Op de jaarlijkse meiboomplanting wordt het begin van de lente gevierd
met oude volksspelen, het planten van de meiboom, het verbranden
van de pop, dansen, zingen en/of vendelen.
Bij elk volksspel worden er punten gegeven naargelang de
leeftijdscategorie (volwassenen, jeugd en kinderen). Traditioneel
mogen enkel ongetrouwde mannen en vrouwen deelnemen aan de
meispelen. De hoogst scorende man en vrouw worden meikoning (of
meigraaf) en meikoningin (of meigravin) gekroond. Op dezelfde manier
worden er ook 4 pages gekozen (jeugd en kinderen). Het zestal wordt
vervolgens geëerd met mantel en kroon; en zijn de eregasten tijdens
het hele gebeuren.
Er wordt ook een stoet gevormd van het park, waar de meiboomplanting
traditioneel doorgaat, naar het stadhuis van de organiserende stad. De
meiboom wordt meegedragen, ondersteund door de sterkste mannen, en
wordt aan het stadhuis ingehuldigd door de burgemeester of vervangende
schepen. De stoet gaat dan terug naar het park waar de meiboom stevig
in de grond wordt gezet. De Margriet, een lintendans, wordt gedanst
rond de meiboom waarbij op het einde de linten mooi rond de boom
worden gevlochten door de dansers, zoals zichtbaar op de foto.
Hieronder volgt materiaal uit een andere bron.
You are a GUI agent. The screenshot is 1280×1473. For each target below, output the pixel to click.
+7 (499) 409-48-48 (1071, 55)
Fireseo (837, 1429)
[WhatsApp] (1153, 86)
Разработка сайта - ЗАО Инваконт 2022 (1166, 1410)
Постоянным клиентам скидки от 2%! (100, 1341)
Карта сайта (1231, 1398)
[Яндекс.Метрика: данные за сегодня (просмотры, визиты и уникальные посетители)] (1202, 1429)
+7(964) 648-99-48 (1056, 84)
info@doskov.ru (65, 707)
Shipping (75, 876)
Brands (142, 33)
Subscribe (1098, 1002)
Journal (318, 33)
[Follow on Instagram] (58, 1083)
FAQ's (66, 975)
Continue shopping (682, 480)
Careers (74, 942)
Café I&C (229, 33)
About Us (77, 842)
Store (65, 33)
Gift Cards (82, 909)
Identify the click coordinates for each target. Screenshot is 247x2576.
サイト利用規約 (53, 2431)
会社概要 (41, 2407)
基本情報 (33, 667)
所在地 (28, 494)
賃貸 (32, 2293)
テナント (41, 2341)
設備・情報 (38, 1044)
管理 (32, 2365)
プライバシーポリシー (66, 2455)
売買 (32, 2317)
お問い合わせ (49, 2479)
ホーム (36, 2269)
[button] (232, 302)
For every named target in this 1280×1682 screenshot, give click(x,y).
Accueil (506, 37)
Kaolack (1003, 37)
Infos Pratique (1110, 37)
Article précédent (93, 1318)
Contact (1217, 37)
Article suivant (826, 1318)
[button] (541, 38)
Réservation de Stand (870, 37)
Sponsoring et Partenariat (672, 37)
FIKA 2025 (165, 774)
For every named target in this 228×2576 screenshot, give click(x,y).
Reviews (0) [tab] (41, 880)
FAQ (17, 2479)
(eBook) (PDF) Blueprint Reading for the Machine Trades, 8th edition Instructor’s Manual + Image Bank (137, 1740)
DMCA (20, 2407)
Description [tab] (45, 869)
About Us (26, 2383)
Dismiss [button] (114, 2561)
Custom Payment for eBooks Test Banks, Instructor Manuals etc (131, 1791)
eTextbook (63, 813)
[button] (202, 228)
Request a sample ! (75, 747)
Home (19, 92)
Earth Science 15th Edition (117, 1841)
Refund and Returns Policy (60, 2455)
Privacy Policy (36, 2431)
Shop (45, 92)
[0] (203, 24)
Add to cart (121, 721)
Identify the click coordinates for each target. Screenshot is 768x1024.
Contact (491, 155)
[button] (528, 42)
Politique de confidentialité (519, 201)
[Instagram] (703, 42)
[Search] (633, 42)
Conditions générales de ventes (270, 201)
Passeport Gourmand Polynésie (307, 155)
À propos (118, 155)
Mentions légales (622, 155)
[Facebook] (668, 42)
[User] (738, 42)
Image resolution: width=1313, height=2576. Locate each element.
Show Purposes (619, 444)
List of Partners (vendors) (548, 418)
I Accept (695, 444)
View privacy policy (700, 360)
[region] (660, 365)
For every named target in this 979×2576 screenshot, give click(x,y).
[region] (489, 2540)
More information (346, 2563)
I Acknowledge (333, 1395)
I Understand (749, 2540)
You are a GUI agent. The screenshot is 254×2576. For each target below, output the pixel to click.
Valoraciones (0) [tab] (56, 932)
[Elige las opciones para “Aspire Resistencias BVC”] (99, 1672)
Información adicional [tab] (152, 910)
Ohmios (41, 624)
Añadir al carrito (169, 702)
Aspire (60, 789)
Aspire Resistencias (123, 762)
Het verbranden van de pop, gevuld met stro, symboliseert het verjagen
van de winter.
Hierna kunnen er optredens volgen (zowel dansen als vendelen),
samendans en/of zang. Tijdens het hele gebeuren zijn er Breugheliaanse
hapjes en drank te verkrijgen. Er is altijd één nationale
meiboomplanting per jaar en naargelang de organiserende groepen, nog
kleinere meifeesten met al dan niet buitenlandse groepen.